Alta will send out surveys to residents of a targeted area, inviting them to participate. Those who fill out the survey receive a visit from a staffer who brings them a variety of educational resources about transportation options. At the end of the program, participants take part in another survey to gauge whether they have changed their transportation behavior as a result.
Responding to complaints about funding an enterprise like this in a time of potential cuts to bus service, Council Member Pio Renteria emphasized that the city needed to figure out how to boost bus ridership if it hopes to preserve or expand service. The Smart Trips program, he said, will hopefully be part of the solution.
The transportation department ran an initial version of the program last year targeting neighborhoods in North Central Austin in conjunction with Capital Metro. The roughly 600 participants reported 3.3 percent fewer car trips at the end of the program.
The next incarnation of the program, which is currently being planned and will kick off in the fall, will target South Central Austin, although the city has yet to settle on which specific neighborhoods.
While managers in the city transportation department and Capital Metro will oversee the program, Alta will be responsible for hiring the temporary workers who will engage directly with those who respond to the survey.
Council Member Alison Alter said that she favored approving the 24-month contract, but encouraged Council to take a hard look at the results of the program before extending the contract further in the future. Council unanimously accepted an amendment she proposed to the contract requiring annual reports on behavioral changes attributed to the program, such as increases in bus ridership, as well as the cost per program participant.
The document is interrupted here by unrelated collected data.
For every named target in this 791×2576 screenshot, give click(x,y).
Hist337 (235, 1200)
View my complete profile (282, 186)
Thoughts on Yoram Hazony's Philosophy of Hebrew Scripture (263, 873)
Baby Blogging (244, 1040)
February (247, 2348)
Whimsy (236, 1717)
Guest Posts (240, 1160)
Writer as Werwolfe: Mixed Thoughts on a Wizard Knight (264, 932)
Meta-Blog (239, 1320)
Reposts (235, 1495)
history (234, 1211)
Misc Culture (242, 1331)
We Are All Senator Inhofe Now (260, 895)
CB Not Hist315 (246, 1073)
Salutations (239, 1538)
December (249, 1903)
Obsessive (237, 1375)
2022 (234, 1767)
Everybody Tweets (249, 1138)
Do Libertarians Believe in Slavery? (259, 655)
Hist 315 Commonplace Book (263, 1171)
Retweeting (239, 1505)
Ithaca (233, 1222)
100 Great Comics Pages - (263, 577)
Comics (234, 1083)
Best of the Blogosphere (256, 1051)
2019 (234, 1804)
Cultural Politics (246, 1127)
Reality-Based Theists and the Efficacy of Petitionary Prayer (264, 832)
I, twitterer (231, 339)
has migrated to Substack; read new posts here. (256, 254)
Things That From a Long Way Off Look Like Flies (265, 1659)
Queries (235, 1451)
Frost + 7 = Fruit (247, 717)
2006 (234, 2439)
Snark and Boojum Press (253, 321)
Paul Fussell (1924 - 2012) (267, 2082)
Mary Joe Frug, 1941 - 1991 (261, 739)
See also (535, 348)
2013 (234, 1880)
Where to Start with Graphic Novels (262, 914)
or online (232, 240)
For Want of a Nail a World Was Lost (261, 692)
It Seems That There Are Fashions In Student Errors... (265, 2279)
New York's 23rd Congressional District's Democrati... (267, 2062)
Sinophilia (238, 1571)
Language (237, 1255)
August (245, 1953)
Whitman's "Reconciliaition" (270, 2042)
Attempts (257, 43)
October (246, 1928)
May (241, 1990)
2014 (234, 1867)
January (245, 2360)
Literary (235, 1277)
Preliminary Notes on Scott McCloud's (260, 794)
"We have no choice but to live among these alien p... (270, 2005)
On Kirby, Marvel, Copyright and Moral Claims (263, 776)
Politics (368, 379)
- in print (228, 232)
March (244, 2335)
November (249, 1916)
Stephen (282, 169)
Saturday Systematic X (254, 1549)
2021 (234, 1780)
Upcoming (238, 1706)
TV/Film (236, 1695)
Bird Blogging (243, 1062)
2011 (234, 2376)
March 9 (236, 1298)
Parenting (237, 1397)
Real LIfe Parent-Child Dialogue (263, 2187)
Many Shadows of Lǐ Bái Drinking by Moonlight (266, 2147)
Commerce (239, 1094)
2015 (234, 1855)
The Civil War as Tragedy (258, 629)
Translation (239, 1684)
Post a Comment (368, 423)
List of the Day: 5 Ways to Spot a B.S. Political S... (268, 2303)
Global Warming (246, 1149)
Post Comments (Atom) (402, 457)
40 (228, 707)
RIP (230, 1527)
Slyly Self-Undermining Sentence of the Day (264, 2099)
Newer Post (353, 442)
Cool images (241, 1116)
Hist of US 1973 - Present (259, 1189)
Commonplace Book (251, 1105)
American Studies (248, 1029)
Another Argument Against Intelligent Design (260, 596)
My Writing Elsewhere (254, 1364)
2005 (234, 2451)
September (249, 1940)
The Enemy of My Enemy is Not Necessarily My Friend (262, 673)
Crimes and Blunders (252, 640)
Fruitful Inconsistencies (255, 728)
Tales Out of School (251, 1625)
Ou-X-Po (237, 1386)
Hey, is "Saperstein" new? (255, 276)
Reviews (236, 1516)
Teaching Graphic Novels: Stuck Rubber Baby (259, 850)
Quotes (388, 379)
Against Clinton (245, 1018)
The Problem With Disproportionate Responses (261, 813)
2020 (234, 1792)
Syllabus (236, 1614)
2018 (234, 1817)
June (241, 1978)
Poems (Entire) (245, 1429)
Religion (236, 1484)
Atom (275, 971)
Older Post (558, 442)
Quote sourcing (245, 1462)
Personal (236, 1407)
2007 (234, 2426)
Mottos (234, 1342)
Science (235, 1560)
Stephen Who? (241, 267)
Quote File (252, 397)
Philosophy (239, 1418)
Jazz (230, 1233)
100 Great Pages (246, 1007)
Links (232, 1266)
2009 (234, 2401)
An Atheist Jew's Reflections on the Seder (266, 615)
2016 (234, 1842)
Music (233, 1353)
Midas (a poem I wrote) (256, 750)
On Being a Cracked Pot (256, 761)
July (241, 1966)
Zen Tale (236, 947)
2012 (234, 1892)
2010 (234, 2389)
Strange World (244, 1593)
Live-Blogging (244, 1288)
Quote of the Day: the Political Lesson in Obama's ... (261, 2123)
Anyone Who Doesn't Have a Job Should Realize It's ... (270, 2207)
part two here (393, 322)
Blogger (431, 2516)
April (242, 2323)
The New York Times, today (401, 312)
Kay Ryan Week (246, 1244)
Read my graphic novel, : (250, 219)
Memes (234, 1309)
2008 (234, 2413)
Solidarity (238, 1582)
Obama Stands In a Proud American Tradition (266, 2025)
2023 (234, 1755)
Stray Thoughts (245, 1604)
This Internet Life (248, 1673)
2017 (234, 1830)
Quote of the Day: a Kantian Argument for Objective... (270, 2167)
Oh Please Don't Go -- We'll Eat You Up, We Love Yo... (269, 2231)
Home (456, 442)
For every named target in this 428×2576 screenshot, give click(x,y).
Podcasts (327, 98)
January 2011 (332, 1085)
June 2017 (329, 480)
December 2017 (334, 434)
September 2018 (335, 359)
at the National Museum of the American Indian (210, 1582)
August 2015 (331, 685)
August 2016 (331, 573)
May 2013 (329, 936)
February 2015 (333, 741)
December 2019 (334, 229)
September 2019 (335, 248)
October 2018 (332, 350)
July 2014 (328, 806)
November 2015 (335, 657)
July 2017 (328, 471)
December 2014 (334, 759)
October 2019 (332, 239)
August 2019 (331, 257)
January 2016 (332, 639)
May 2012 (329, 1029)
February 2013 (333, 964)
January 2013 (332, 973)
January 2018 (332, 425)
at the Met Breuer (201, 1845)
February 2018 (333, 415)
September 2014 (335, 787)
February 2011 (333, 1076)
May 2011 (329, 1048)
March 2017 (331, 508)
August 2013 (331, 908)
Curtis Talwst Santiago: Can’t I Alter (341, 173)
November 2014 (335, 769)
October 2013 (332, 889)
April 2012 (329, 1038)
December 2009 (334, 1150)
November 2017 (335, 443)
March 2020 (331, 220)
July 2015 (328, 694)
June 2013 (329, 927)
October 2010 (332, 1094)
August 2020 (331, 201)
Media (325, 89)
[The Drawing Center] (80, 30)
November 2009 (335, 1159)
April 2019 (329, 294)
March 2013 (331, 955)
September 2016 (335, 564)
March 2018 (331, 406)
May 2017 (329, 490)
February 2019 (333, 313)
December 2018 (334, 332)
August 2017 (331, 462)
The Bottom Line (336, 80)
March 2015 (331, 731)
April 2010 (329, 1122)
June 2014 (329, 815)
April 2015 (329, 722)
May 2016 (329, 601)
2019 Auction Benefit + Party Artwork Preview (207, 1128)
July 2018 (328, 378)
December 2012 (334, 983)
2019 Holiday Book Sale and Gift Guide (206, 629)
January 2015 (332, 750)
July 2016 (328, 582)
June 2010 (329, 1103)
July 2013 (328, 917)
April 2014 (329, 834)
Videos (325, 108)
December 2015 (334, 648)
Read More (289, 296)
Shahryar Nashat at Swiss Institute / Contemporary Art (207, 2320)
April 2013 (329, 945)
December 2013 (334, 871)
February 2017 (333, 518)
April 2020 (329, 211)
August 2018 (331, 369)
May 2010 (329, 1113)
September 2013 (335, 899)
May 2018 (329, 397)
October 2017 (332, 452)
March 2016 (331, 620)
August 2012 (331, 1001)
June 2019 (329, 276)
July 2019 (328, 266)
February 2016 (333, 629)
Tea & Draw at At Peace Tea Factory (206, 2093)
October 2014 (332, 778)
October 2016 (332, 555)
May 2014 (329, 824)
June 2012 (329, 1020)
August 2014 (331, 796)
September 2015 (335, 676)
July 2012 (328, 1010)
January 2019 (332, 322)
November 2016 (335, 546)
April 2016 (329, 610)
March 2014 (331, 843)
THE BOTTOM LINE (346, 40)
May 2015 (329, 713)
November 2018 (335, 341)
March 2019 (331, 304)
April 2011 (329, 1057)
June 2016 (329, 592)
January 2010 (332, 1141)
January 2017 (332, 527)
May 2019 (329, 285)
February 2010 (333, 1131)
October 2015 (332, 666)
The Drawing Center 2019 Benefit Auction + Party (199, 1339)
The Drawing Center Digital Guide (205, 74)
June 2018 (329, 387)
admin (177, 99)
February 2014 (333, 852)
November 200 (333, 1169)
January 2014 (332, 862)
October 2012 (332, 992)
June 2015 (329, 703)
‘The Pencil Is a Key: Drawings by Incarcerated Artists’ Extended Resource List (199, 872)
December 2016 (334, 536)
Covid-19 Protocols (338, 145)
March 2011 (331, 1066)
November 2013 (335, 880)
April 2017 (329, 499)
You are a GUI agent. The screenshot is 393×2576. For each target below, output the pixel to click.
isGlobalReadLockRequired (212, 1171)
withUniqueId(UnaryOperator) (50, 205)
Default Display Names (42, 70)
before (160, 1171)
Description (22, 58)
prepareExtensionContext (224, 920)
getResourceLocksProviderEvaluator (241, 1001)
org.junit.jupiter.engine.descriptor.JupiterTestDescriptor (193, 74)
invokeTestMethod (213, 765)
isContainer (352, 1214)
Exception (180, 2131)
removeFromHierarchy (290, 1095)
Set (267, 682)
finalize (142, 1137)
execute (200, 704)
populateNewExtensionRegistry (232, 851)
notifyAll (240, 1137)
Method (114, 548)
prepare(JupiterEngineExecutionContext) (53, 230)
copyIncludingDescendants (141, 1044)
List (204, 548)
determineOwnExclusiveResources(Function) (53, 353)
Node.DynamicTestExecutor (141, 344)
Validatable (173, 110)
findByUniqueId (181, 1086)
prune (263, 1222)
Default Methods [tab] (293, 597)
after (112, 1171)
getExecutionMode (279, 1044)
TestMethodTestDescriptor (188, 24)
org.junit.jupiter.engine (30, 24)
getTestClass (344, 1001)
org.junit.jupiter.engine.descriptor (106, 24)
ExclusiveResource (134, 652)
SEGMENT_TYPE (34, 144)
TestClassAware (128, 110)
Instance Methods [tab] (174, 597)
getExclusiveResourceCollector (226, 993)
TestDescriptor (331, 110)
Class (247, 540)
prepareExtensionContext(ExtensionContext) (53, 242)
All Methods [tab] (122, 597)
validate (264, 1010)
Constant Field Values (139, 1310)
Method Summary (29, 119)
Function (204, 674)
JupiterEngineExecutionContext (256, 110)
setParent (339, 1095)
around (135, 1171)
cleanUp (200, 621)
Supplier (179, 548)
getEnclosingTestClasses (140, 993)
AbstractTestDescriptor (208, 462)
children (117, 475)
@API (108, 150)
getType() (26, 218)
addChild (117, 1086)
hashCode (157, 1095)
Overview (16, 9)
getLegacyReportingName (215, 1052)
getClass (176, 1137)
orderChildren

“I see the potential, I’m not convinced by the pilots, so I want to make sure (there is) a clear way to be accountable for these dollars moving forward,” she said.
Alter also noted that under Connections 2025, an overhaul of city bus routes planned in the coming years, bus service in parts of her district will be reduced or cut. In that context, she suggested, the city needs to make sure that it’s spending its transit dollars wisely.
Council Member Ora Houston suggested the program didn’t produce enough of a return on investment.
“If you look at the cost per the decrease (in car use) that we receive, I’m not sure that this utilization of funds is the best way to do that,” she said.
Council Member Ellen Troxclair went a step further, saying that she was “concerned that it focuses transportation resources on areas that already have transportation options,” while her own southwestern district is comparatively lacking in transit access.
However, Council Member Jimmy Flannigan, whose northwestern district is largely suburban, defended the idea of a program aimed at Central Austin, saying that those outside the urban core benefit when those within it drive less and free up space on the roads for those commuting from farther away.
“It’s important to remember that the city as a whole is a transit system; it’s not 10 mini transit systems by district,” he said. “So even though this program is unlikely to ever come to my district, if I can get some more folks off of Burnet Road and onto a bus, it would benefit a lot of people in District 6 who work and play in those areas.”
Troxclair later clarified that she didn’t believe that every district should necessarily get the same amount of transit coverage, but that certain parts of the city have been persistently neglected in terms of transportation funding. She noted, for instance, that the $720 million mobility bond approved last year by voters will only provide her district with 0.1 miles of additional sidewalks.
“I have to be vocal about what I feel has been a pattern of underfunding in District 8 on transportation projects,” she said.
Council ultimately approved the program 8-2, with only Troxclair and Houston in dissent.